## Introduction

### In this notebook is explained how a Basic Machine Learning Model works, made by [Pol Jaimejuan Caubet](https://github.com/PolJaimejuanCaubet)

#### We demonstrate the process of building and evaluating a basic machine learning model for predicting the results of football matches. We use a decision tree regressor to analyze historical data from the La Liga league, transforming categorical data into numerical features, training the model, and evaluating its performance using Mean Absolute Error (MAE). The notebook covers data preprocessing, model training, and evaluation steps, providing a clear example of how machine learning techniques can be applied to sports analytics. The datasets in this project do not contain much statistical features that would allow us to analizeand accurate predictions. Instead, they serve as a basic example for learning how to apply predictive models. The main point is to practice and understand the process of building and evaluating machine learning models, rather than making highly accurate predictions :)

**First of all, we import necessary libraries for our project**
- `os`: for work with path files.
- `pandas`: for data manipulation as columns, rows, etc.
- `train_test_split` from `sklearn.model_selection`: for divide our data to validation and training sets
- `DecisionTreeRegressor` de `sklearn.tree`: to create and train our model
- `mean_absolute_error` de `sklearn.metrics`: statistical basic metrics.
- `LabelEncoder` de `sklearn.preprocessing`: to convert categorical variables to numerical values.

In [2]:
import os
import pandas as pd
from sklearn.model_selection import train_test_split
from sklearn.tree import DecisionTreeRegressor
from sklearn.metrics import mean_absolute_error
from sklearn.preprocessing import LabelEncoder

**Loading dataset path**

Basically we are loading dataset of the matches of La Liga using `pandas` methods. We use `os.path` to obtain the correct path for .csv, that is located in `LeaguesDataset` file.

In [7]:
current_dir = os.getcwd()
league_dataset_path = os.path.join(current_dir, '..', 'LeaguesDataset', 'LaLiga.csv')
league_dataset = pd.read_csv(league_dataset_path)
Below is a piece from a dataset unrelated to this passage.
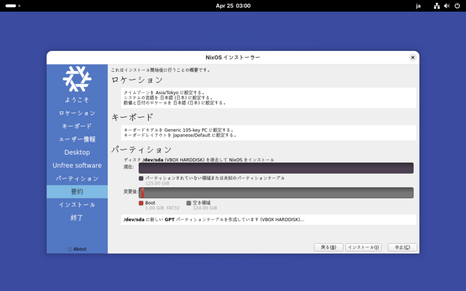The height and width of the screenshot is (291, 466).
Task: Cancel installation with 中止(C) button
Action: tap(402, 247)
**Eliminar valores nulos**

We delete all dataset rows that contain null values, using `dropna()`, to ensure that our model is not affected by incomplete data.

In [8]:
league_dataset.dropna(inplace=True)

**Convert the 'Date' column to numerical features**

The 'Date' column contains information about the date of each match, so we convert it into numerical features (day, month, and year). This is necessary because machine learning models cannot work directly with dates.

First, we convert the 'Date' column to a date format, then extract the day, month, and year of each match and save them as new columns. Finally, we delete through `drop()` the 'Date' column.


In [None]:
league_dataset['Date'] = pd.to_datetime(league_dataset['Date'], format='%d/%m/%Y', errors='coerce')
league_dataset.dropna(subset=['Date'], inplace=True)
league_dataset['Day'] = league_dataset['Date'].dt.day
league_dataset['Month'] = league_dataset['Date'].dt.month
league_dataset['Year'] = league_dataset['Date'].dt.year
league_dataset.drop('Date', axis=1, inplace=True)